These are the key concepts you need to understand to accurately answer the question.

Conservation of Energy
In the context of pion decay, the conservation of energy is a fundamental principle. This principle states that the total energy before the decay must equal the total energy after the decay.

Before the pion decays, it is at rest, meaning its entire energy is in the form of rest energy, which can be expressed as \[ E_{\pi} = m_{\pi}c^2 \]. Here, \(m_{\pi}\) is the rest mass of the pion and \(c\) is the speed of light.

After the decay, the pion transforms into a muon and a neutrino. Each of these particles will have their energy. The muon has its rest energy, \(m_{\mu}c^2\), and kinetic energy, making up its total energy, \(E_{\mu}\). The neutrino, on the other hand, is considered massless for this exercise, so its energy is mainly kinetic, given by \(E_u = p_uc\).

Hence, the conservation of energy equation for this decay process is:
\[ E_{\pi} = E_{\mu} + E_u \]

This equation ensures that the total energy remains constant, explaining how energy transitions from one form (rest) to another through kinetic components.
Conservation of Momentum
The conservation of momentum is another key principle that applies to pion decay. Momentum, like energy, must be conserved in every process. This means that the total momentum before decay must match the total momentum after decay.

Initially, the pion is at rest, so the total initial momentum is zero. When the pion decays into a muon and a neutrino, their momenta must be equal and opposite to satisfy the momentum conservation law. This is expressed as:
  • \(p_{\mu} + p_{u} = 0\)
  • Therefore, \(p_{\mu} = -p_{u}\)


Here, \(p_{\mu}\) and \(p_{u}\) are the momenta of the muon and the neutrino respectively. Since the neutrino is considered massless, its energy \(E_u\) relates directly to its momentum via \(E_u = p_uc\), which can be coupled with conserved energy results to find expressions for all involved variables.

This relationship reflects how the decay products' speeds and directions are constrained to maintain the momentum balance established by the initial conditions.
Muon Decay
Muon decay is central to our understanding of the processes that govern subatomic particle transformations. In the decay of a positive pion, a muon is one of the resulting particles. This specific decay is written as: \(\pi^{+} \rightarrow \mu^{+} + u\).

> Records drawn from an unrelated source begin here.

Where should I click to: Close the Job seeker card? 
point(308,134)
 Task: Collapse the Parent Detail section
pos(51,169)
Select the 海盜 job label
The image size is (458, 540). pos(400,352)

The muon, noted as \(\mu^{+}\), is a charged lepton similar to an electron but with greater mass. It carries away a portion of the pion's initial energy. The mass of the muon is given as 106 MeV/c². This particular decay is significant as it highlights the transient nature of some particles; muons eventually decay further, underlining the cycles within particle physics.

The muon's journey from being part of a pion to becoming a free particle is governed by the rules of conservation, ensuring the integrity of physics laws.
Neutrino Mass
Neutrinos are fascinating particles that intrigue physicists, particularly because of their incredibly small mass and elusive nature. In the case of pion decay \(\pi^{+} \rightarrow \mu^{+} + u\), the neutrino involved is assumed to be massless for simplification in calculations.

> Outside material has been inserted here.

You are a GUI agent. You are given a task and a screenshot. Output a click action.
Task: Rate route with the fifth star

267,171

Interestingly, recent advancements have shown that neutrinos indeed possess a small but non-zero mass. However, concerning the mass of the pion (140 MeV/c²) and muon (106 MeV/c²), the neutrino mass is negligible and hence omitted here for ease.

This assumption simplifies solving related equations, keeping focus on other variables like muon speed. Even though this mass was considered zero in past calculations, the evolving scope of physics continually refines and corrects such models.
Relativistic Energy
Relativistic energy is an essential concept when dealing with particles moving close to the speed of light, such as in pion decay. Energy is not only from mass but also from the motion and velocity of particles in these high-speed scenarios.

The relativistic energy of a particle is provided by \(E = \gamma m c^2 \), where \(\gamma\) is the Lorentz factor given by
  • \(\gamma = \frac{1}{\sqrt{1 - \beta^2}}\)
.\(\beta\) is the ratio of the particle's speed to the speed of light (v/c).

In pion decay, calculating the relativistic energy of the muon gives insight into its motion post-decay. Understanding this concept gives us the equation:
  • \(E_{\mu} = \gamma m_{\mu} c^2\)


The term \(\gamma\) accounts for relativistic effects, adjusting energy calculations based on velocity, ensuring the calculated speeds adhere to relativistic constraints.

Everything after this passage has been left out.